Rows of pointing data
• • • • • • •
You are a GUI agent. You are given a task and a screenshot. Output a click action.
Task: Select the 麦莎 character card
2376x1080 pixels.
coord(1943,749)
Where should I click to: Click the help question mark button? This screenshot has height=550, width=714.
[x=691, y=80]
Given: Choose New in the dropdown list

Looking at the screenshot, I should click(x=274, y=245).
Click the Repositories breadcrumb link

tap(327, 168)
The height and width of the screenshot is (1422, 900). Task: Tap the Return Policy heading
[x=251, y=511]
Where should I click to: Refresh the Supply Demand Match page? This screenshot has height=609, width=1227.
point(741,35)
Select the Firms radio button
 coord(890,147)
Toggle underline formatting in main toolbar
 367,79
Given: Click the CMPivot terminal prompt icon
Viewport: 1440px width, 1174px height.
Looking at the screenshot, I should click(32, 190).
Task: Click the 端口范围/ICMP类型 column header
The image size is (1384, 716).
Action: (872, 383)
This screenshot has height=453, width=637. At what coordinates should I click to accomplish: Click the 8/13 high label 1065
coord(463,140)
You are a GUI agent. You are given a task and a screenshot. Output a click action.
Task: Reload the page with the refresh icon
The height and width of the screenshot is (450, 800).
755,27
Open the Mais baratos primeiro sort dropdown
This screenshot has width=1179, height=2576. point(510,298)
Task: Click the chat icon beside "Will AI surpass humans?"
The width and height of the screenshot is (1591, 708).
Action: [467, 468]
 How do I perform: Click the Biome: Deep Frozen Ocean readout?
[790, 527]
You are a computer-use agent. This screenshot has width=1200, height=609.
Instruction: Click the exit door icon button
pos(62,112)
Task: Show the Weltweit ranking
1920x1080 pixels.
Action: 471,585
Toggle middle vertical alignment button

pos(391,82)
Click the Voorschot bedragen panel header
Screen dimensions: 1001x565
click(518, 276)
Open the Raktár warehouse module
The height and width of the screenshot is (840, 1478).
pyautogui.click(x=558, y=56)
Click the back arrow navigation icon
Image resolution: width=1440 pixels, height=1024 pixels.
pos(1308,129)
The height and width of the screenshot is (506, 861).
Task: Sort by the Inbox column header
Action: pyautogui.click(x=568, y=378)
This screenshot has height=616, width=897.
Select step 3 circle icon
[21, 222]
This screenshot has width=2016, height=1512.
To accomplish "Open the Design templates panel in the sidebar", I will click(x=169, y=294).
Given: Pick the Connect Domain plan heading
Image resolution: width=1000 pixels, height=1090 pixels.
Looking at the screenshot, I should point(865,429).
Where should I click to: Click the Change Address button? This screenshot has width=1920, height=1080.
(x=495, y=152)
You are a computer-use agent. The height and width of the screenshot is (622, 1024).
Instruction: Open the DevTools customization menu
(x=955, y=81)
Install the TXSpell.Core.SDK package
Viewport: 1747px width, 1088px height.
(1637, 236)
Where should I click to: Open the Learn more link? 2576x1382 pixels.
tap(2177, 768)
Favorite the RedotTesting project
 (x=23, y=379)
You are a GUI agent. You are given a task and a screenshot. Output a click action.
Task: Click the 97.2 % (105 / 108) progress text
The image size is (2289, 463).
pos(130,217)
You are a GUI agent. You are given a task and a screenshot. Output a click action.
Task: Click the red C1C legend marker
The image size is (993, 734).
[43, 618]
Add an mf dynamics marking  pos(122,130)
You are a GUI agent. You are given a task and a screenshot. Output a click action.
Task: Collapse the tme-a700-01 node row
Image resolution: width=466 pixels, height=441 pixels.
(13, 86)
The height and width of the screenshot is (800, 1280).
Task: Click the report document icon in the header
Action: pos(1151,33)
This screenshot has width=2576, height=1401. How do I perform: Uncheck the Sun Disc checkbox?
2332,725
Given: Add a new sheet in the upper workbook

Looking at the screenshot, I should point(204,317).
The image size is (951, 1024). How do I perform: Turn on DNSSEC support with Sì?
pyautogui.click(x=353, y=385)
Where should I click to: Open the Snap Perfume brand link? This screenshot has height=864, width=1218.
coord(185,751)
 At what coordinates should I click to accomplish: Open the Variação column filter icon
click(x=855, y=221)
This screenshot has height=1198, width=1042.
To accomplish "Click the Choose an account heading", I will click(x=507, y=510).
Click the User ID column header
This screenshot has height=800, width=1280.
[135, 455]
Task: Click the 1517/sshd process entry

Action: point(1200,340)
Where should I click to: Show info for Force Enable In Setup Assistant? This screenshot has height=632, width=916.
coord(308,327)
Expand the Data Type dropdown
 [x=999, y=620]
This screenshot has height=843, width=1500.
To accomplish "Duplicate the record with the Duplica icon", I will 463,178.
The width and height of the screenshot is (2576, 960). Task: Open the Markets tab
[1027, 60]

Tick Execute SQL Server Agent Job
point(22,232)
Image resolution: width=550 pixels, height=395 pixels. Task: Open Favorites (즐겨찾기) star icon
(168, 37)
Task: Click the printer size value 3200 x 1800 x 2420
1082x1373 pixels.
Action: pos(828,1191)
• • • • • • •
Job: Reproduce all of the entries above without changing a single character.

Exercise response:
You are a GUI agent. You are given a task and a screenshot. Output a click action.
Task: Select the 麦莎 character card
2376x1080 pixels.
coord(1943,749)
Where should I click to: Click the help question mark button? This screenshot has height=550, width=714.
[x=691, y=80]
Given: Choose New in the dropdown list

Looking at the screenshot, I should click(x=274, y=245).
Click the Repositories breadcrumb link

tap(327, 168)
The height and width of the screenshot is (1422, 900). Task: Tap the Return Policy heading
[x=251, y=511]
Where should I click to: Refresh the Supply Demand Match page? This screenshot has height=609, width=1227.
point(741,35)
Select the Firms radio button
 coord(890,147)
Toggle underline formatting in main toolbar
 367,79
Given: Click the CMPivot terminal prompt icon
Viewport: 1440px width, 1174px height.
Looking at the screenshot, I should click(32, 190).
Task: Click the 端口范围/ICMP类型 column header
The image size is (1384, 716).
Action: (872, 383)
This screenshot has height=453, width=637. At what coordinates should I click to accomplish: Click the 8/13 high label 1065
coord(463,140)
You are a GUI agent. You are given a task and a screenshot. Output a click action.
Task: Reload the page with the refresh icon
The height and width of the screenshot is (450, 800).
755,27
Open the Mais baratos primeiro sort dropdown
This screenshot has width=1179, height=2576. point(510,298)
Task: Click the chat icon beside "Will AI surpass humans?"
The width and height of the screenshot is (1591, 708).
Action: [467, 468]
 How do I perform: Click the Biome: Deep Frozen Ocean readout?
[790, 527]
You are a computer-use agent. This screenshot has width=1200, height=609.
Instruction: Click the exit door icon button
pos(62,112)
Task: Show the Weltweit ranking
1920x1080 pixels.
Action: 471,585
Toggle middle vertical alignment button

pos(391,82)
Click the Voorschot bedragen panel header
Screen dimensions: 1001x565
click(518, 276)
Open the Raktár warehouse module
The height and width of the screenshot is (840, 1478).
pyautogui.click(x=558, y=56)
Click the back arrow navigation icon
Image resolution: width=1440 pixels, height=1024 pixels.
pos(1308,129)
The height and width of the screenshot is (506, 861).
Task: Sort by the Inbox column header
Action: pyautogui.click(x=568, y=378)
This screenshot has height=616, width=897.
Select step 3 circle icon
[21, 222]
This screenshot has width=2016, height=1512.
To accomplish "Open the Design templates panel in the sidebar", I will click(x=169, y=294).
Given: Pick the Connect Domain plan heading
Image resolution: width=1000 pixels, height=1090 pixels.
Looking at the screenshot, I should point(865,429).
Where should I click to: Click the Change Address button? This screenshot has width=1920, height=1080.
(x=495, y=152)
You are a computer-use agent. The height and width of the screenshot is (622, 1024).
Instruction: Open the DevTools customization menu
(x=955, y=81)
Install the TXSpell.Core.SDK package
Viewport: 1747px width, 1088px height.
(1637, 236)
Where should I click to: Open the Learn more link? 2576x1382 pixels.
tap(2177, 768)
Favorite the RedotTesting project
 (x=23, y=379)
You are a GUI agent. You are given a task and a screenshot. Output a click action.
Task: Click the 97.2 % (105 / 108) progress text
The image size is (2289, 463).
pos(130,217)
You are a GUI agent. You are given a task and a screenshot. Output a click action.
Task: Click the red C1C legend marker
The image size is (993, 734).
[43, 618]
Add an mf dynamics marking  pos(122,130)
You are a GUI agent. You are given a task and a screenshot. Output a click action.
Task: Collapse the tme-a700-01 node row
Image resolution: width=466 pixels, height=441 pixels.
(13, 86)
The height and width of the screenshot is (800, 1280).
Task: Click the report document icon in the header
Action: pos(1151,33)
This screenshot has width=2576, height=1401. How do I perform: Uncheck the Sun Disc checkbox?
2332,725
Given: Add a new sheet in the upper workbook

Looking at the screenshot, I should point(204,317).
The image size is (951, 1024). How do I perform: Turn on DNSSEC support with Sì?
pyautogui.click(x=353, y=385)
Where should I click to: Open the Snap Perfume brand link? This screenshot has height=864, width=1218.
coord(185,751)
 At what coordinates should I click to accomplish: Open the Variação column filter icon
click(x=855, y=221)
This screenshot has height=1198, width=1042.
To accomplish "Click the Choose an account heading", I will click(x=507, y=510).
Click the User ID column header
This screenshot has height=800, width=1280.
[135, 455]
Task: Click the 1517/sshd process entry

Action: point(1200,340)
Where should I click to: Show info for Force Enable In Setup Assistant? This screenshot has height=632, width=916.
coord(308,327)
Expand the Data Type dropdown
 [x=999, y=620]
This screenshot has height=843, width=1500.
To accomplish "Duplicate the record with the Duplica icon", I will 463,178.
The width and height of the screenshot is (2576, 960). Task: Open the Markets tab
[1027, 60]

Tick Execute SQL Server Agent Job
point(22,232)
Image resolution: width=550 pixels, height=395 pixels. Task: Open Favorites (즐겨찾기) star icon
(168, 37)
Task: Click the printer size value 3200 x 1800 x 2420
1082x1373 pixels.
Action: pos(828,1191)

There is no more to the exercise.